Time theft is the act of employees taking unauthorized company time, whether intentionally or unintentionally. It’s common and often directly violates company policies and sometimes even the law. That’s because time theft can be considered stealing, and depending on the jurisdiction of the company, employees can be held liable for these actions. However, it’s also important to note that small business owners can violate labor laws easily, too. For example, if a small business owner refuses to pay an employee for unauthorized overtime, they may be violating local and federal laws, such as the Fair Labor Standards Act or FLSA. Time theft can also be expensive and even Thus, it’s critical for small business owners to take proactive steps to reduce and prevent time theft.

Why Does Time Theft Happen?

To effectively prevent and reduce time theft, small business owners need to understand why it occurs. Time theft can be intentional or unintentional. For example, a customer service representative who forgets to log out of her phone before leaving for the day sans prior incidents of this nature is an example of unintentional time theft. However, an employee who purposely leaves his phone logged in knowing that he is getting paid for the time he is logged in is an example of intentional time theft. Intentional time theft frequently increases labor expenditures for small businesses. So, it’s important that they understand typical methods intentional time theft occurs. Here are some common ways time theft happens:
  • Falsifying Timestamps. When small business owners leave it up to employees to manually enter their time, they’re likely to experience more inaccurate information. That’s because logging time manually can increase incidents of time clock fraud and error, including rounding up hours instead of entering the exact hours worked.
  • Buddy Punching. Sometimes intentional time theft involves co-workers clocking in or other co-workers. One co-worker may provide the other with his log-in credentials so that she can log in for him in the event he is running late. This is referred to as buddy punching. According to an American Payroll Association study, buddy punching is the reason why as much as 75 percent of businesses lose money. This makes this practice the most common form of intentional time theft.
  • Using Personal Time During Work Hours. Whether surfing the internet to buy their favorite electronics or taking time to schedule doctor appointments for their family, when employees use work hours as time to do personal activities not authorized by the company, they are stealing time.

How to Reduce and Prevent Time Theft

Reducing and preventing time theft calls for a plan of action. Here are some effective ways to get it done:
  • Create Awareness. One of the most important ways small business owners can prevent time theft is to inform their employees of the rules and policies of the company.
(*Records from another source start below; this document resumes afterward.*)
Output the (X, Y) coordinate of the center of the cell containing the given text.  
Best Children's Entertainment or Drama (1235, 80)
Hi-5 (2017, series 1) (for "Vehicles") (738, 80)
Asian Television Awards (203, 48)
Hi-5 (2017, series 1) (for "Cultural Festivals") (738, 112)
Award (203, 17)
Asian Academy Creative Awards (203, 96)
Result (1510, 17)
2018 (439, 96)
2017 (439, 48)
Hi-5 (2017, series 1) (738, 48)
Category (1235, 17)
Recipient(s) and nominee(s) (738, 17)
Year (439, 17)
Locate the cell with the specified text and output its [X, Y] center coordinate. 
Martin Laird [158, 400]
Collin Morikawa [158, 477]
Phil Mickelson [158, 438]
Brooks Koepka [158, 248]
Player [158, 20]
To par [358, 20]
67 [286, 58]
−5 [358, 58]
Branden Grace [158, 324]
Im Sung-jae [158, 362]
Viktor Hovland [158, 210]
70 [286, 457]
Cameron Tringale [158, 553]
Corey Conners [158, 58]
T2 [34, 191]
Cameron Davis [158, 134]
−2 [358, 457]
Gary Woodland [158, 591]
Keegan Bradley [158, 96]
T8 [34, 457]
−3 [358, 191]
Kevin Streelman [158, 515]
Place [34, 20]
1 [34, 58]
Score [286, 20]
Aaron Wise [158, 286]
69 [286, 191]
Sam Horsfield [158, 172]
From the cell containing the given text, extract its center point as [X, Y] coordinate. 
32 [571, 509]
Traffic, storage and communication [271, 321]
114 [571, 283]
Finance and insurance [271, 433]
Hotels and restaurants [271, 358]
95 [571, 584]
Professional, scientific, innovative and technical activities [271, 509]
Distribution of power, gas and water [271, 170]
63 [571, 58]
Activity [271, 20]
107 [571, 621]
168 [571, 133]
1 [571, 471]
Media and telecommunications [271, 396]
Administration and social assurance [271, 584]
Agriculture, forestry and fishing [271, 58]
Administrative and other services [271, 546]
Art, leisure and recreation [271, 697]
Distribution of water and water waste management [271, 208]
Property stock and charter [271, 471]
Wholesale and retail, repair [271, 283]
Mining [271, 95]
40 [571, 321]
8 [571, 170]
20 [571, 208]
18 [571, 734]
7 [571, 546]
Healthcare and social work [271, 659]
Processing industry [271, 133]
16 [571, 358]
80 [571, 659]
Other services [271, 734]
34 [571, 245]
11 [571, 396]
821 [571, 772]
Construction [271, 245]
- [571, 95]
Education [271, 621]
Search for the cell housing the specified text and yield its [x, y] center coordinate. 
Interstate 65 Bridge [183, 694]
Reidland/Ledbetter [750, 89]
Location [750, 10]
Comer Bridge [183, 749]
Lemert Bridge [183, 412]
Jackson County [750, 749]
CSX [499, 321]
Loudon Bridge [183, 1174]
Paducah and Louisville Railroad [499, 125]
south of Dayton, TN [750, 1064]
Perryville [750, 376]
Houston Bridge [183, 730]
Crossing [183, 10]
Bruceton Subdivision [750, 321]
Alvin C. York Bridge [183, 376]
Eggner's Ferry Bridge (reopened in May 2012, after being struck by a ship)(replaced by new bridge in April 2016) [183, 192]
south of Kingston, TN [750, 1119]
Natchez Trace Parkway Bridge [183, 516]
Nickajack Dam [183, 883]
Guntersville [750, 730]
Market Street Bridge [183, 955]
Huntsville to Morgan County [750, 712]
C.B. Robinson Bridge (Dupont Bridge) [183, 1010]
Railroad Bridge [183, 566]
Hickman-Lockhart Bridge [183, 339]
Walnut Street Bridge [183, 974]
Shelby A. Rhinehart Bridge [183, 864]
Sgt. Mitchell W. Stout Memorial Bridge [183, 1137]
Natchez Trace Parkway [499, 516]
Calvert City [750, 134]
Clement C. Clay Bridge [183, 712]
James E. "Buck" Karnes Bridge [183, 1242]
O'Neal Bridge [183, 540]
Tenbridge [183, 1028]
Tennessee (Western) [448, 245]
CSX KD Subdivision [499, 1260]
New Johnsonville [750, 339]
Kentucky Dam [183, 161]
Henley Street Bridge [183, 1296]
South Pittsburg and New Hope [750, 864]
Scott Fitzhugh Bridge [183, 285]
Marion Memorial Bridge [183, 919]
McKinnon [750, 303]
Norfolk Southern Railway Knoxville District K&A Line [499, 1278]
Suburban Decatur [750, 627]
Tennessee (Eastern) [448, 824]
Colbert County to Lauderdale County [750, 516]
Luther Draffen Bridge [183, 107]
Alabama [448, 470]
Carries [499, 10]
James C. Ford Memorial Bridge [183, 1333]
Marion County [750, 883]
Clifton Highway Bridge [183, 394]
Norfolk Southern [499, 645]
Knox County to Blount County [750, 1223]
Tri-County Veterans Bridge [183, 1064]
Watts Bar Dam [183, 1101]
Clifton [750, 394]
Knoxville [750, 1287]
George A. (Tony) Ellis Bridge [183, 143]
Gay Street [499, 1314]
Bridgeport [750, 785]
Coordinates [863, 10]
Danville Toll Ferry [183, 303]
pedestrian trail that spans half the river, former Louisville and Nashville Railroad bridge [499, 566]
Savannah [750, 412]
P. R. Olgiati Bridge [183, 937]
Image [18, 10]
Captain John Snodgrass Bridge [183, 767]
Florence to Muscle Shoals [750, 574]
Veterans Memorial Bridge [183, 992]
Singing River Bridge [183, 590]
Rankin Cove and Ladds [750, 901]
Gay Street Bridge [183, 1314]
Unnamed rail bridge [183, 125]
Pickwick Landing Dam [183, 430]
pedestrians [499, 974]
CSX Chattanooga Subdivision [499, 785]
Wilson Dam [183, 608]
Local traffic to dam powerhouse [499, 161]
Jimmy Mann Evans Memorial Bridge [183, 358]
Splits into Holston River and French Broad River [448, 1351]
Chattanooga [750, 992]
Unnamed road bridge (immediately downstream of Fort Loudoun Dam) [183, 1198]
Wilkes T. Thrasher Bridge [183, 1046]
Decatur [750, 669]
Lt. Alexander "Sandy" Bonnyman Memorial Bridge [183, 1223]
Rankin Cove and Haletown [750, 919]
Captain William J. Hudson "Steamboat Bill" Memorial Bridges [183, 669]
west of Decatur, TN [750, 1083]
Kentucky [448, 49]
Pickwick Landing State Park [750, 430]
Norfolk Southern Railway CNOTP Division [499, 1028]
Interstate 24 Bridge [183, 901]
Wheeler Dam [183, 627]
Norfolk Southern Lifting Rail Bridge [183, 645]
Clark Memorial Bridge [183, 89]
These rules and policies should be communicated clearly in a written format as well as expressed clearly to employees. Small business owners and their human resource personnel should ensure everyone understands these policies, provide employees with the opportunity to ask questions about these rules and have them sign an agreement that they are aware of the policies. Post signs reminding employees of how to correctly log time and provide a copy of the company’s policies as a reference.
  • Utilize Time Theft-Prevention Technology. By including software programs that record time at integral moments, small business owners can help employees more accurately track their time without relying on them to manually input the hours they work. For example, small business owners can use Homebase for tracking time and automating timesheets and employee scheduling. It provides a timestamp for the time employees start using a system. Employees can also use a unique PIN to log in, and this time clock software can even be used to take a photograph of the person logging the time so that employers can ensure the correct person is signing in. It’s also useful for tracking time for remote or off-site workers. This helps save time for employees since they won’t have to manually input time. It also helps prevent unintentional time theft for employees that enter the wrong time when they work over their scheduled time or clock in too early. With Homebase, you can also choose to not allow employees to clock in before their shift is scheduled to start.
  • Be Aware of Patterns. It’s also important for small business owners and their managers to quickly identify patterns of abuse and time clock fraud before it gets too late. This helps to reduce incidents of intentional time theft.
  • Set Expectations. Small business owners should set clear expectations for employees and ensure they understand what they are expected to do during work hours. They should also verbalize consequences for time clock fraud and violations of the company’s time policy. It’s also important for managers and leaders of the company to follow through with appropriate disciplinary action to prevent future incidents.

Final Thoughts

The larger a small business’ operations grows, the more likely it faces time theft. Thus, it’s critical for small business owners to have a plan for reducing time theft incidents and stopping it in its tracks. By using tools, such as Homebase, and having a strategy for handling time theft cases, small business owners can control time theft.